The Osage Minerals Council is about to have more oversight when it comes to plugging wells across the county.
The council unanimously approved a multi-year funding agreement with the federal government at its March 20 meeting, thus obligating $3 million for well plugging. The funds will go through the Osage Nation’s self-governance office, with the council’s well plugging committee assuming responsibility for plugging based off of a list of eligible wells from the Bureau of Indian Affairs.
“There is no doubt we need this money for plugging, but I’d like to have a real close encounter with the nation on how it’s being spent,” Councilor Myron Red Eagle said. “Anytime we have a well to plug … we’ll want to know about it soon once the money’s here.

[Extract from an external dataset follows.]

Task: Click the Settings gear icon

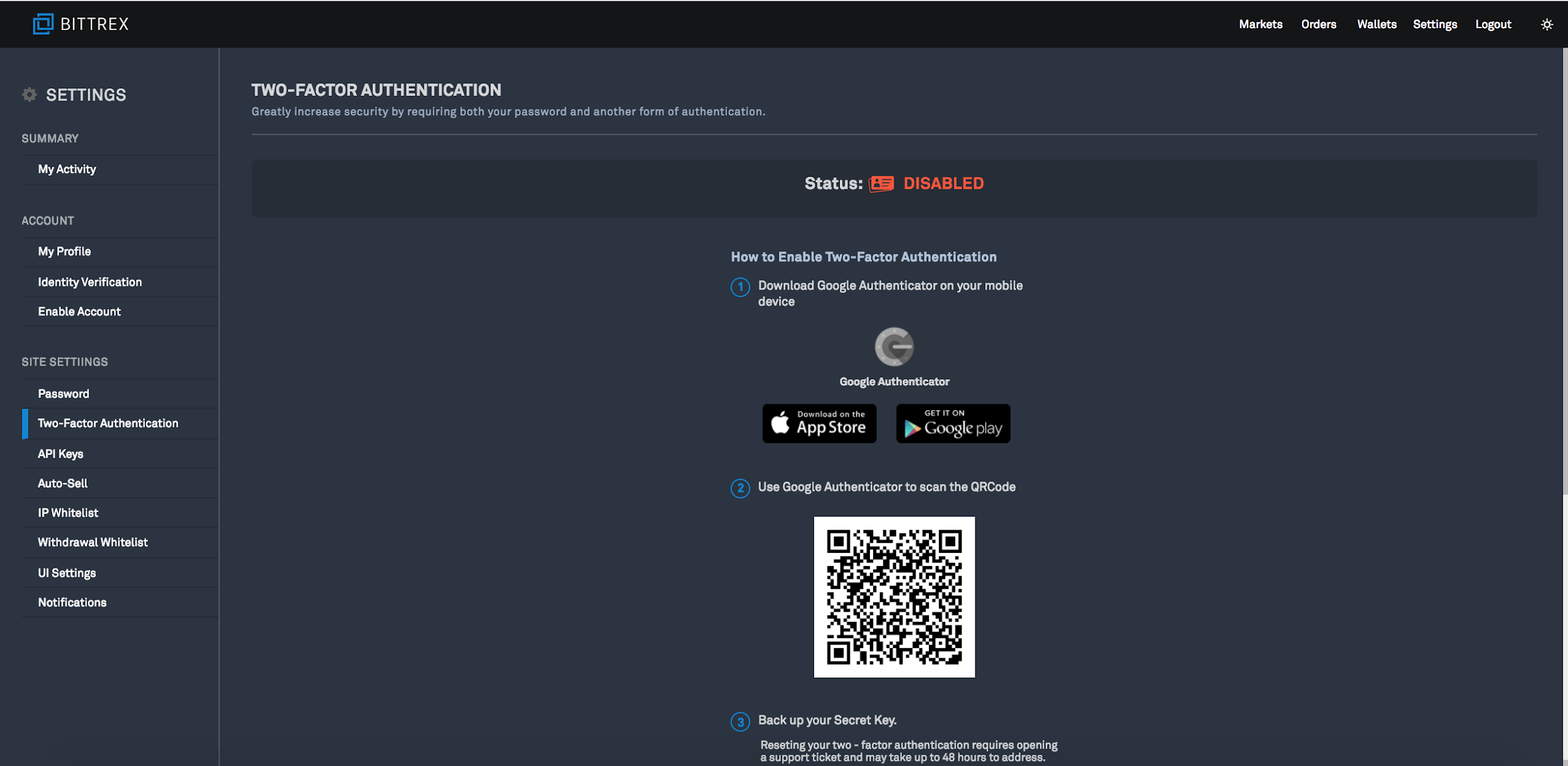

We’ll want to have an accounting of it once it’s here and how it is being spent.”
In other business, the council formally recognized representatives from a new operator that will be overseeing production across a large swath of the Osage Mineral Estate.

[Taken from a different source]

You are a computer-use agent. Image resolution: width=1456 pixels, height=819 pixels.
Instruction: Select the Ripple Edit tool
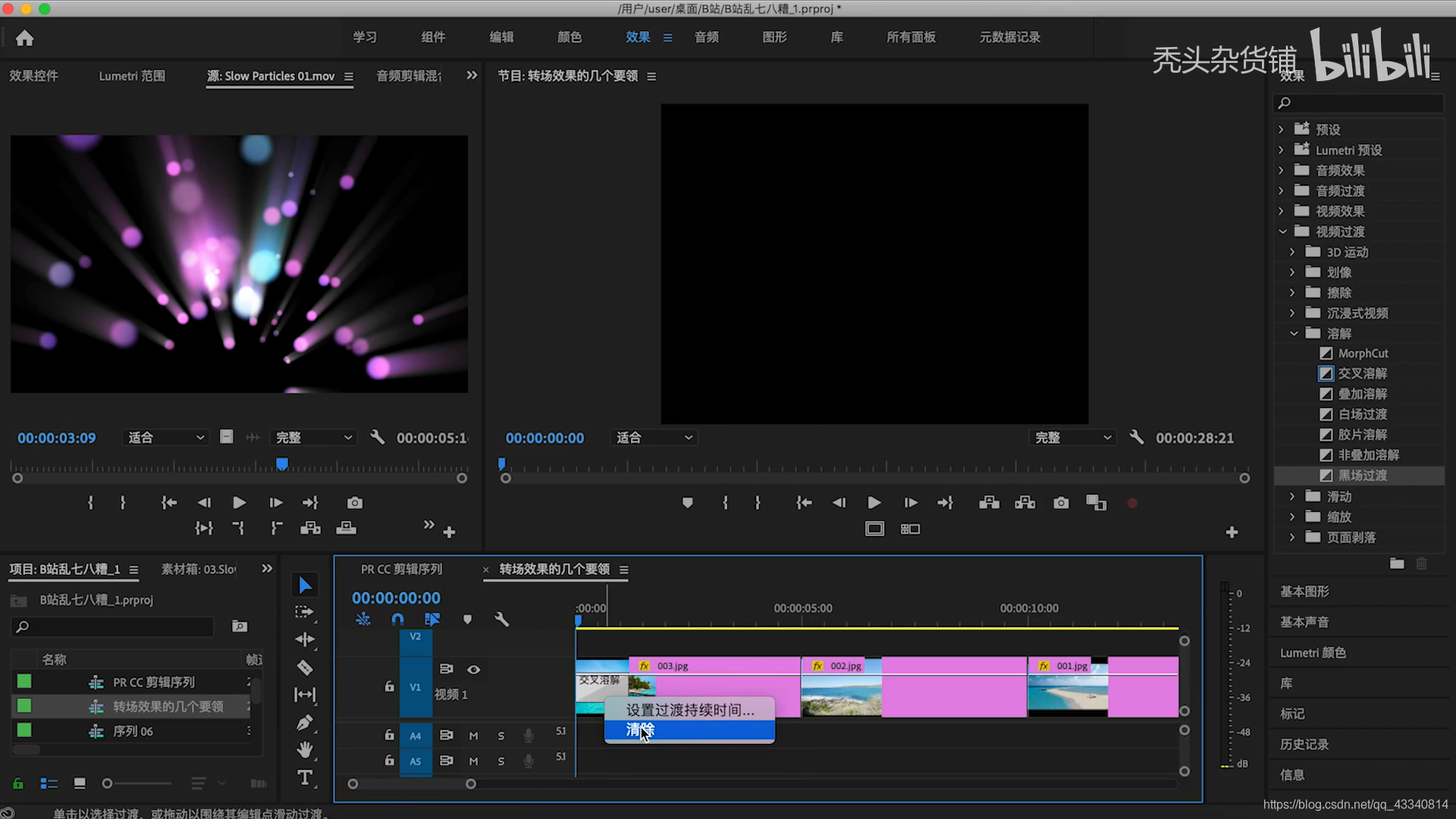[305, 639]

Mid-Con Energy Partners has acquired Scout Energy’s drilling operations in Osage County, including its three largest water plugs near Hominy, Shidler and Skiatook. Headquartered in Tulsa, the company primarily focuses on developing oil producing properties through water flooding.

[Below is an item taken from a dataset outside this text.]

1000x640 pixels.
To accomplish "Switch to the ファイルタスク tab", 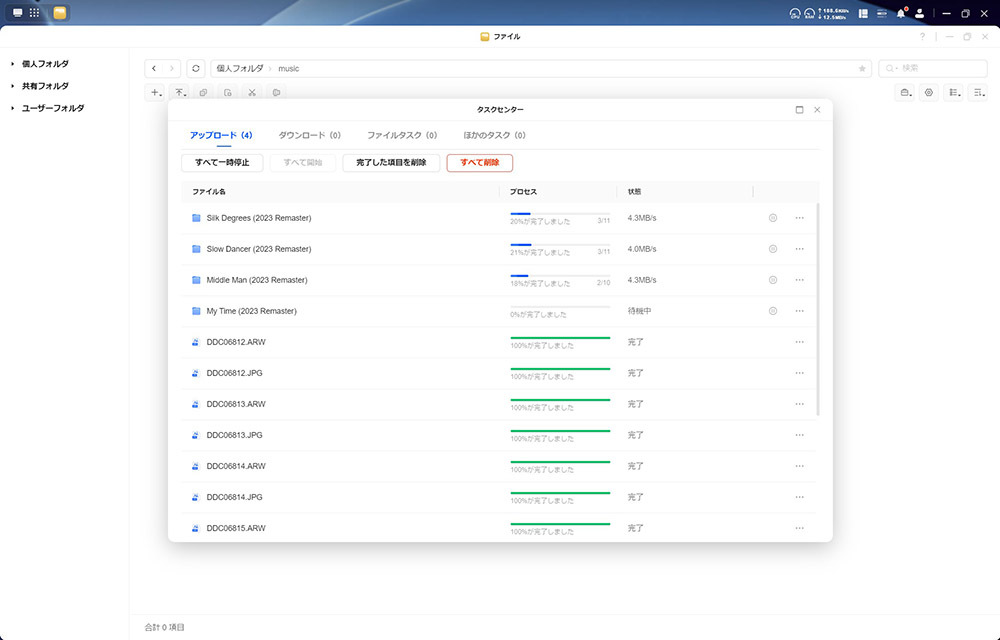I will (401, 135).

“We know with a big investment like this, there are a lot of elements involved,” Chairman Everett Waller said. “The council is at your disposal. We want to be as open and transparent as we can get, because we’re going to demand that of you.”
As one new player comes in to the Osage, another one is partially pulling out.
During her report, Superintendent Robin Phillips noted that Raydon Exploration LLC returned 18 leases in the last month.
Based out of Oklahoma City, Raydon Exploration LLC nominated and won all 36 oil and gas combination tracts up for grabs at the December lease sale in Tulsa, paying $169,200 for 24-month leases on a combined 5,760 acres.
The returned tracts are primarily on the east side of the Oklahoma City-based company’s acreage.
When reached via phone on March 22, Tom Gray confirmed the returns. Gray said the decision was made after an analysis of the tracts’ economic viability over the course of the two-year leases, including the regulatory hurdles that come with drilling in the Osage.
“We came to the realization that it would be very difficult to develop them,” he said.